Your so lost, im not sure this conversation will ever advance.
No, your and you're don't mean the same thing. Generally, when you choose to go the path of insulting your opponent's intelligence, try not to undermine yourself by using failed spelling or grammar.
Also, patients and patience do not mean the same thing. You saying earlier that you have "no patients for ignorance" was idiot irony.
Jesus in the flesh followers did not advance the movement, they were Galilean peasants who were illiterate and wrote nothing.
The message was spread by those gentiles and proselytes returning home in the Roman Empire after Passover was over.
The Jewish proselytes and Gentiles were part of a semi jewish movement that would become Christians.
Interesting theory. Yet, didn't the apostle Peter make it all the way to Rome before he was executed? What was he doing there? Advancing the Christian movement, or magically transforming into a non-Christian, Roman proselyte to validate your far-fetched theories?
Do you think Jesus died and they started calling a handful of followers Christians the very next day ?
What does what a bunch of people call you have to do with who you are? In the Bible, Christians were first called Christians in Antioch, and by Christian they meant "followers of the prophet Jesus Christ" and that meaning is fully established. This does not presuppose that followers of the prophet Jesus Christ did not exist before the word "Christian" was ever used. You're playing word games, changing the meaning of Christian to suit your far-fetched theories.
YOU ignore the fact, the movement stayed semi Jewish for quite some time.
It was started by a Jew, amongst Jew peers. Of COURSE, the movement stayed semi-Jewish for "some" time, whatever that vague statement means. What is your point? Are you trying to say that you can't be a Christian and a Jew at the same time? Perhaps following both religions at the same time would be tenuous, but Jew is a racial identity as well. One could easily be racially Jewish and religiously Christian. The only thing I can grant you is that Jews might have very well universally venerated Jesus as a prophet were his name not used to scourge them for the next 2,000 years. However, in the immediate aftermath of Jewish religious authorities being at least complicit with and likely fully supporting the execution of a respected teacher who was known to ***** on both the religious authorities and their customs, a temporary schism, if not permanent, is pretty likely.
Early Christianity - Wikipedia, the free encyclopedia
The first Christians, as described in the first chapters of the Acts of the Apostles, were all Jewish, either by birth, or conversion for which the biblical term proselyte is used,
So some of the first Christians were proselytes? Earlier you used Roman proselyte status to classify one as not Christian. Your theory is tripping over itself.
By the end of the 1st century, Christianity began to be recognized internally and externally as a separate religion from Rabbinic Judaism which itself was refined and developed further in the centuries after the destruction of the Second Jerusalem Temple.

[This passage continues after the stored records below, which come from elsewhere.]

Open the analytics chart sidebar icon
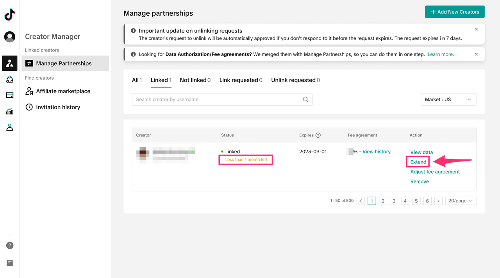500x278 pixels. (x=10, y=111)
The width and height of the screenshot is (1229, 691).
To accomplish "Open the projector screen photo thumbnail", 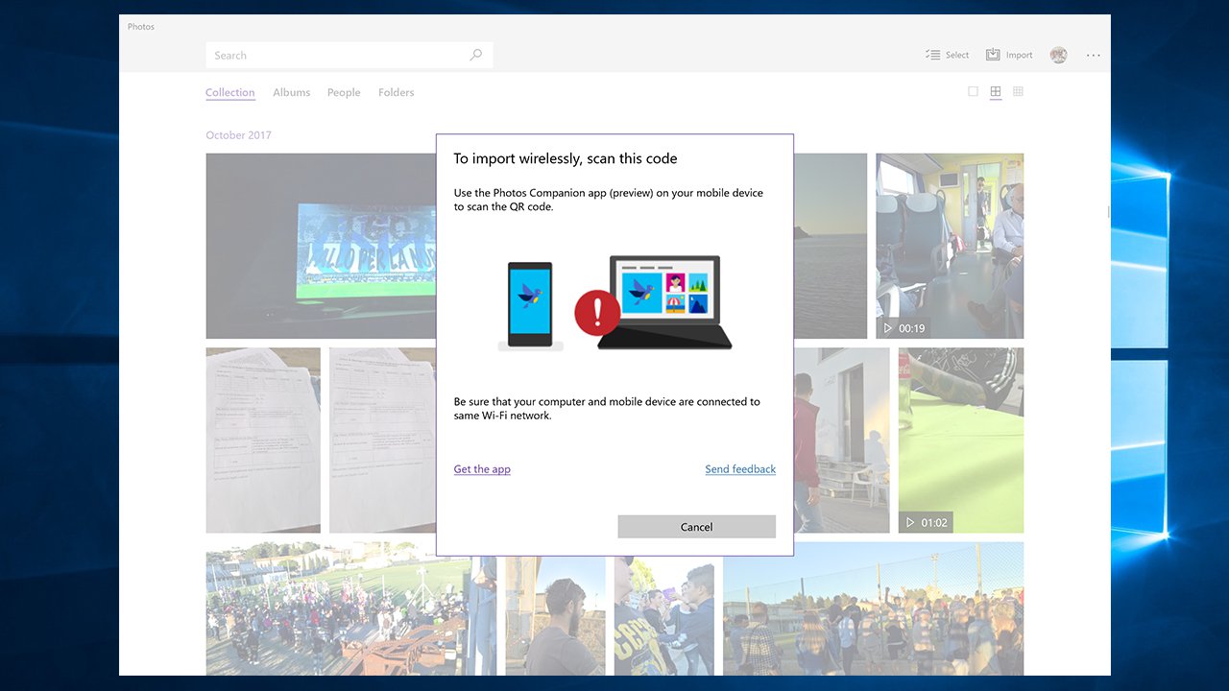I will tap(321, 246).
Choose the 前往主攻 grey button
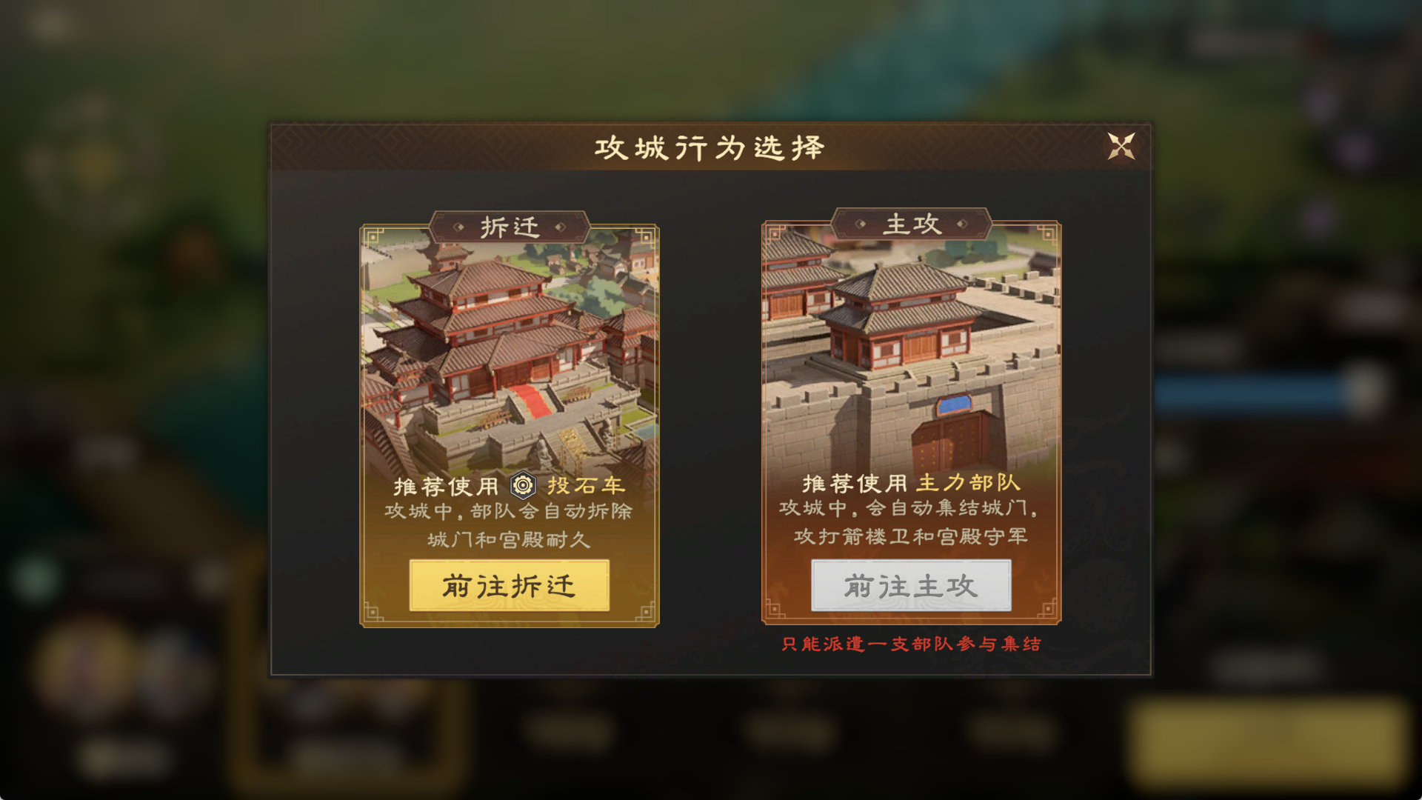The width and height of the screenshot is (1422, 800). (911, 586)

So here it states it took some 70 years for the movement to separate from Judaism and be known on its own.
Internally and externally
Gospel of Mark - Wikipedia, the free encyclopedia
The author wrote in Greek for a gentile audience
And let's not forget the author was, without a doubt, a Roman proselyte follower of Christ,
but not Christian (LOL), who was covering up the atrocities that Rome was committing right in the middle of the Age of Martyrdom long before Christianity was adopted by Rome because he was apparently somewhat concerned with putting out the message of Jesus, but he was equally or more concerned about erasing the persecution he was right in the middle of from history on account of nationalism. Have I missed anything?